On the sidelines of the 43rd session of the UN Human Rights Council in Geneva, five human rights NGOs with the UN consultative status issued a statement which was circulated among UN member states.
Five human rights NGOs, including a women’s rights association, have called for the formation of a UN Commission of Inquiry into the mass executions of political prisoners in 1988 and the ongoing human rights violations in Iranian prisons by the clerical regime, in a joint statement to Michelle Bachelet, the New United Nations High Commissioner for Human Rights.
The statement was submitted by the Nonviolent Radical Party, Transnational and Transparty, Women’s Human Rights International Association, Edmund Rice International Limited, non-governmental organizations in special consultative status, International Educational Development Inc., and 16 other human rights NGOs.
Excerpts from the statement by the human rights NGOs follow:
Thousands of people who took part in recent anti-government protests in the Islamic Republic of Iran are at serious risk of being secretly executed or tortured to death in the country’s prisons.

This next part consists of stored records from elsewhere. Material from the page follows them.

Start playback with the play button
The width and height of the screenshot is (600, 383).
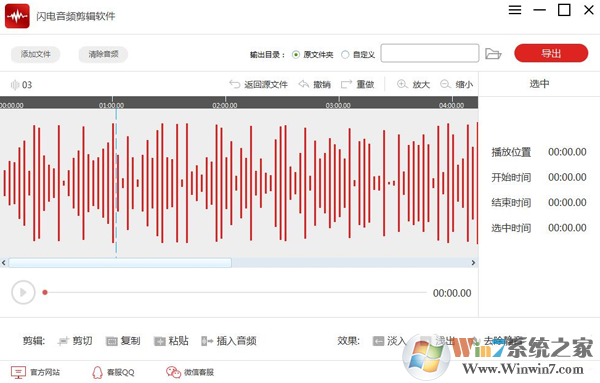[x=23, y=292]
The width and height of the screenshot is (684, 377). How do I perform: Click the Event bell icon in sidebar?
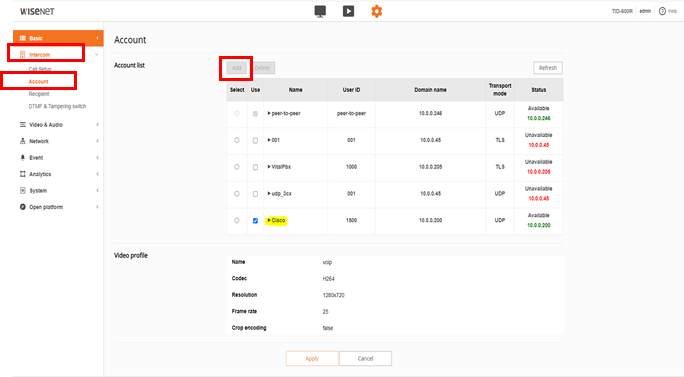pyautogui.click(x=23, y=158)
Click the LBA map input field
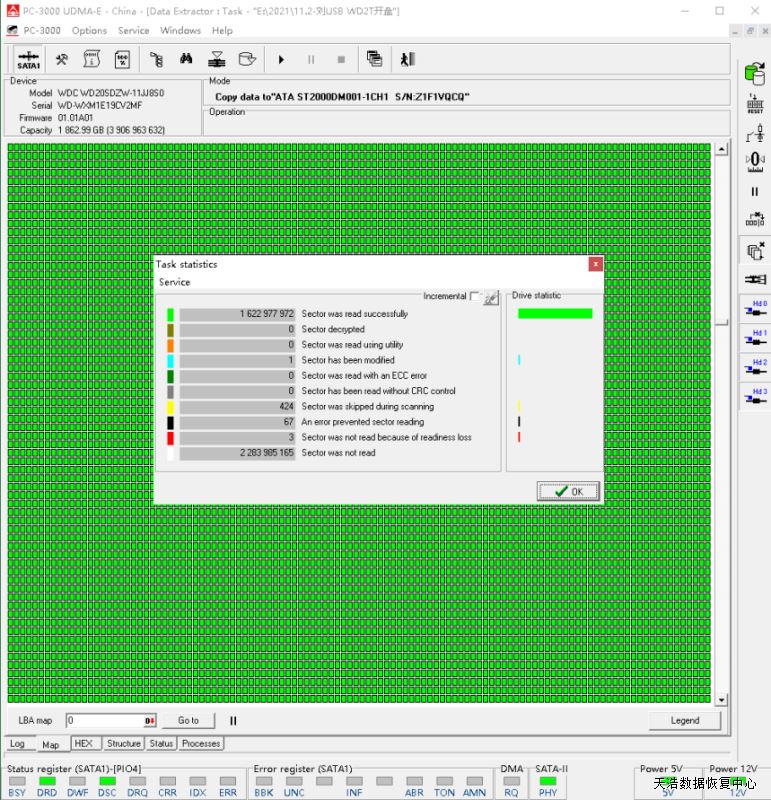 (x=105, y=720)
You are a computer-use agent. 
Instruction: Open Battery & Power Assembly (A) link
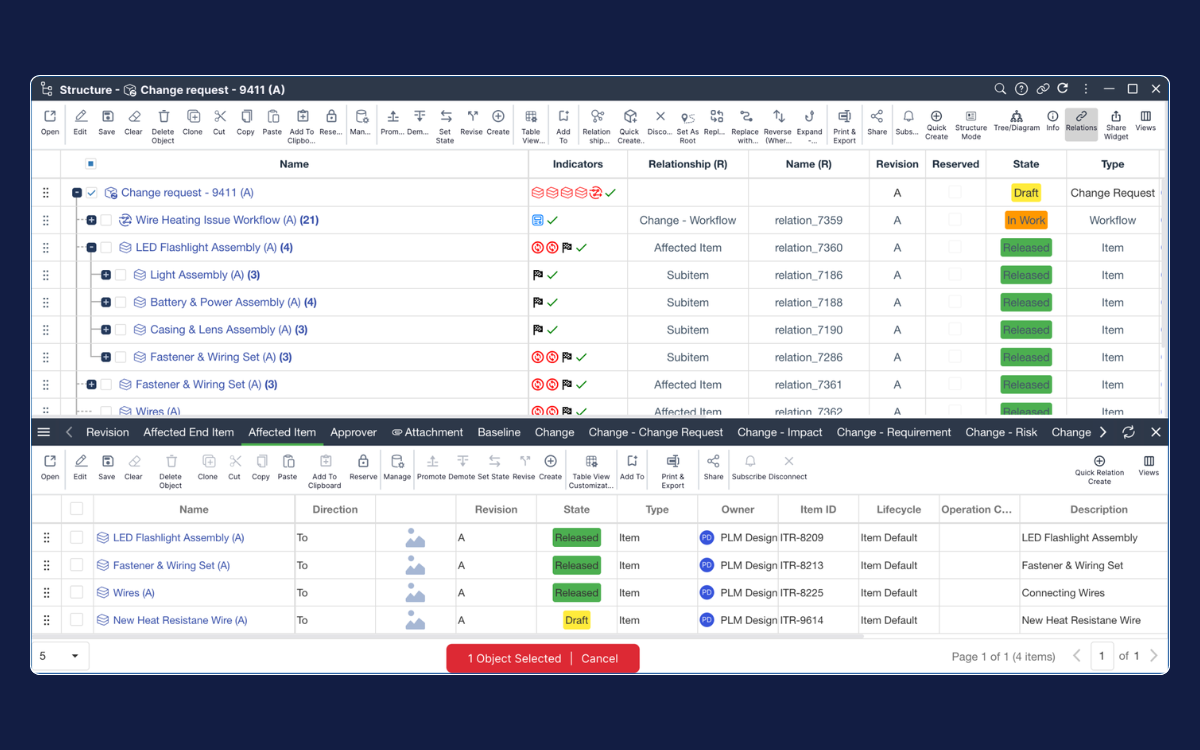pos(225,303)
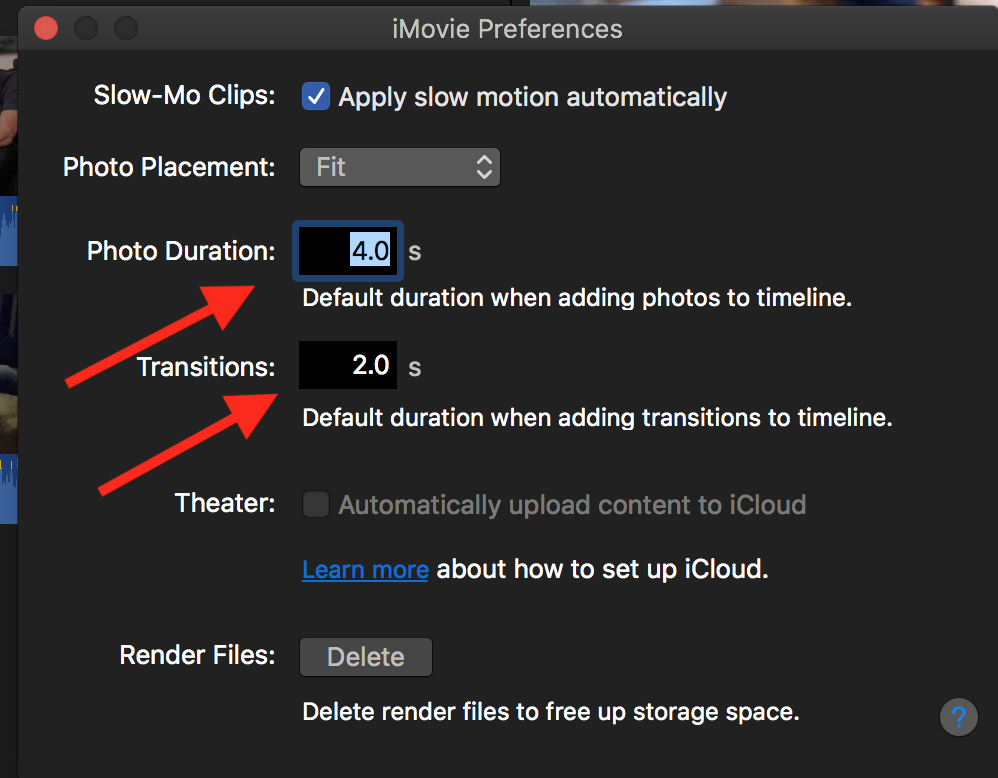The height and width of the screenshot is (778, 998).
Task: Click the up-down arrows on Fit popup
Action: coord(484,167)
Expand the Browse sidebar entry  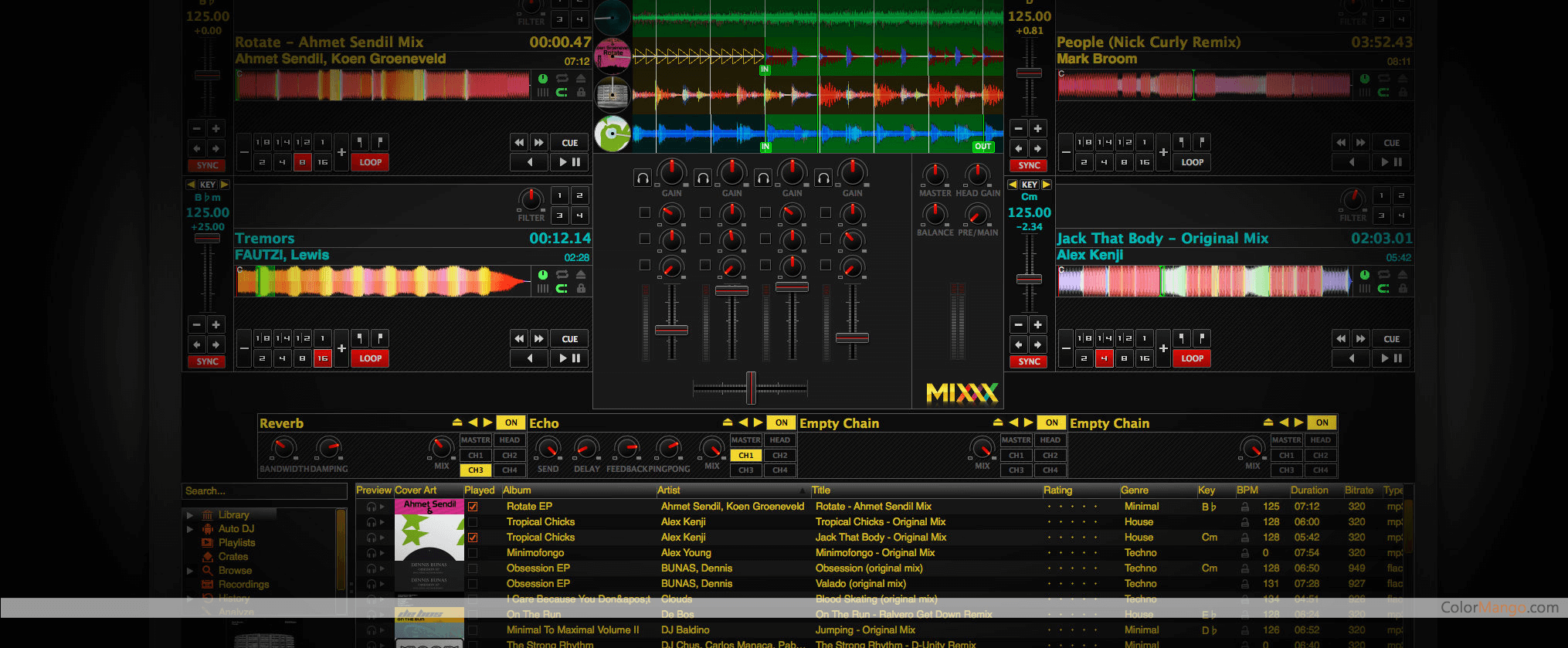click(x=190, y=571)
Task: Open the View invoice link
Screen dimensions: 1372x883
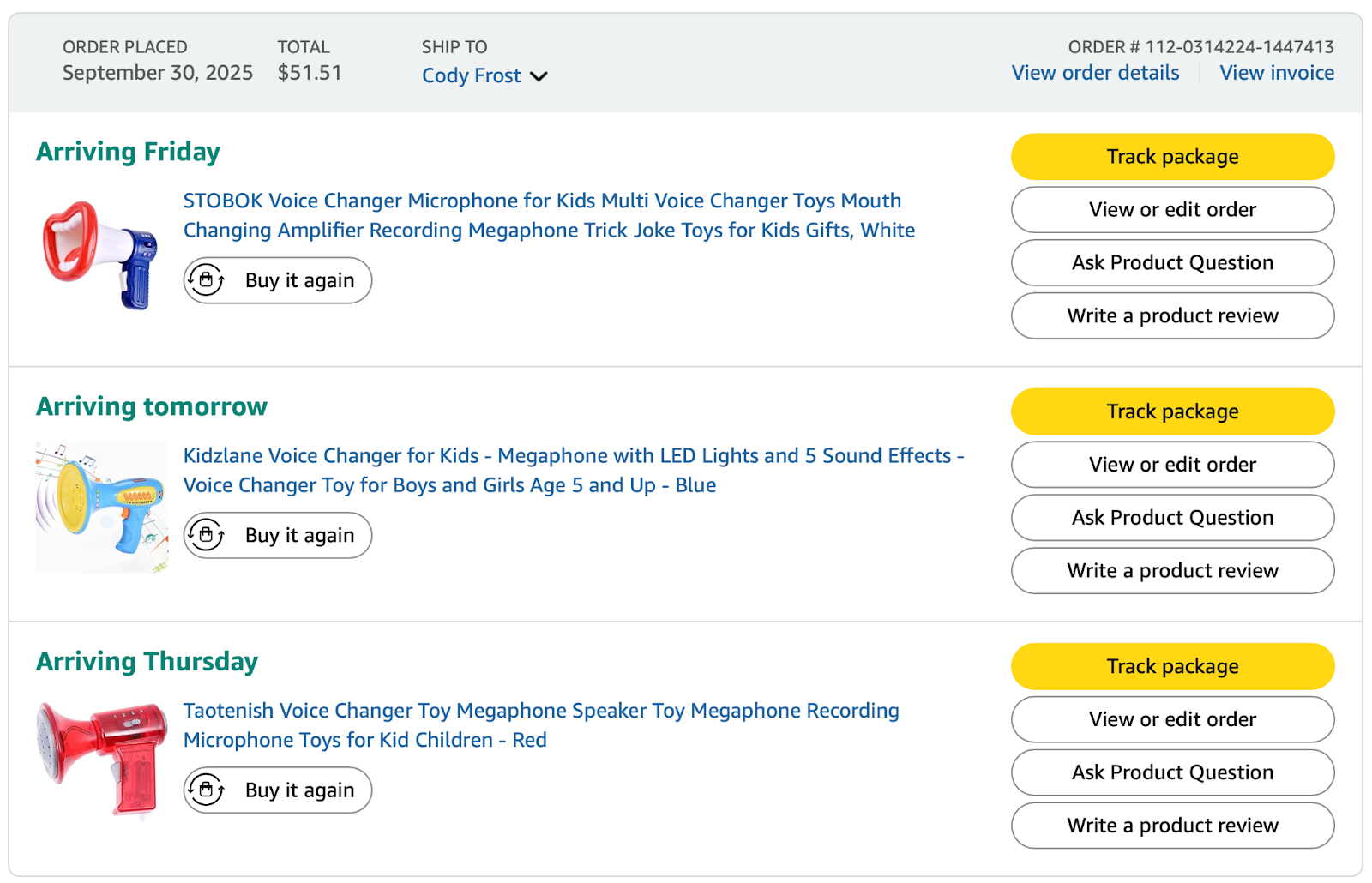Action: (x=1276, y=73)
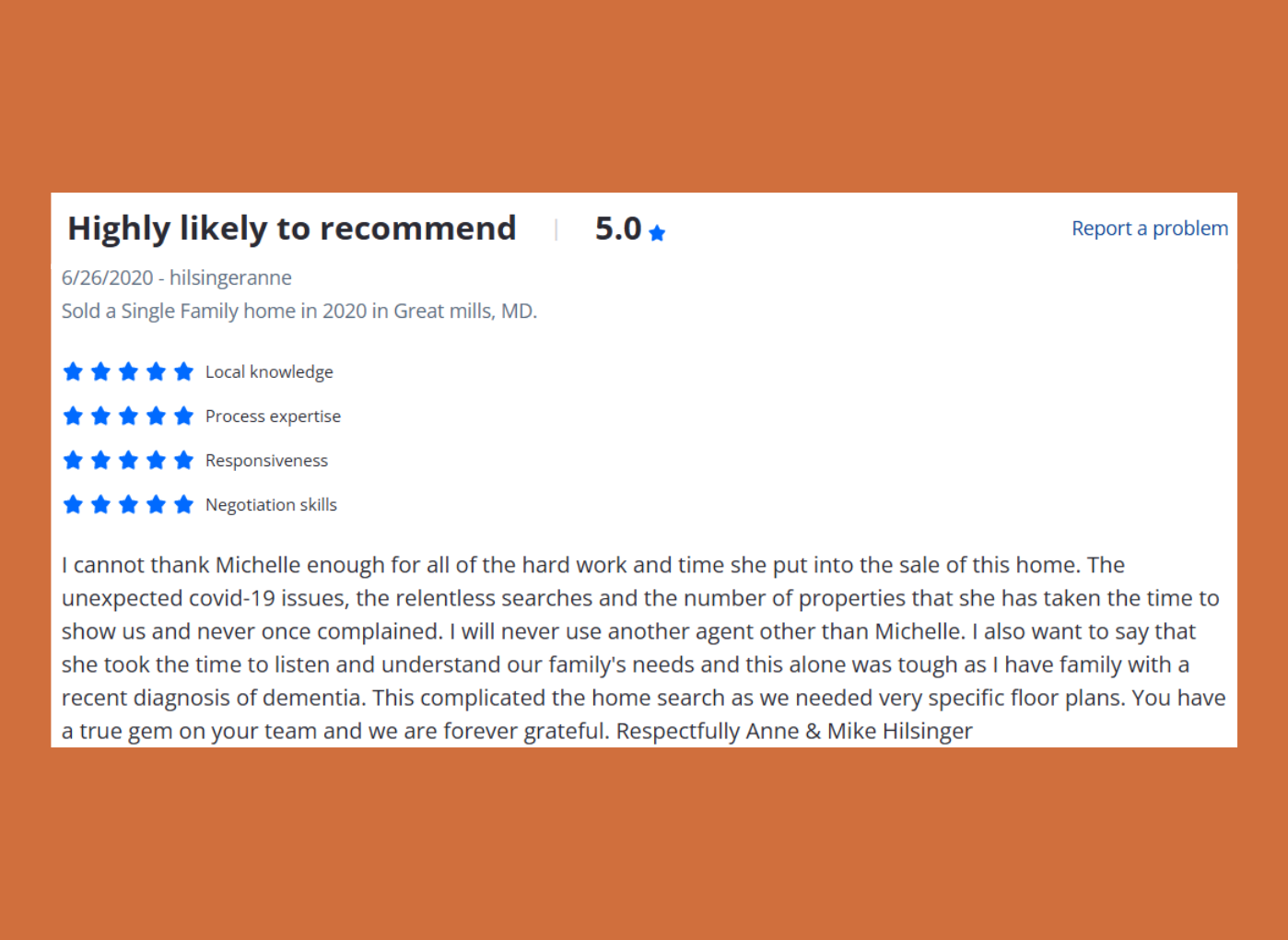Select the first star of Local knowledge
1288x940 pixels.
click(73, 371)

In the summer of 1988, the Iranian authorities massacred 30,000 political prisoners based on a fatwa by Supreme Leader Ayatollah Khomeini.
We therefore call on the Human Rights Council to set up a commission of inquiry into the 1988 massacre and achieve justice for the victims of that crime against humanity.
We urge High Commissioner Michelle Bachelet to support the launch of independent fact-finding missions into the 1988 massacre and the recent slaughter of anti-government protesters.
The human rights associations also pointed out the ill-treatment of those detained during the protests that took place in November 2019. About 1,500 people were killed, including 400 women.
Thousands of people who took part in recent anti-government protests in the Islamic Republic of Iran are at serious risk of being secretly executed or tortured to death in the country’s prisons.
More than two months after the crackdown began, the authorities have yet to provide any death toll for the protests.
More recently, some human rights groups have announced that as many as 12,000 protesters have been arrested. Iranian officials have threatened to execute detained protesters.
The Women’s Committee of the National Council of Resistance of Iran has compiled the names and reports on the list of women killed by security forces during the Iran uprising in November 2019. These names include at least four women with children, and three teenage girls under the age of 18, and one 3-year-old child.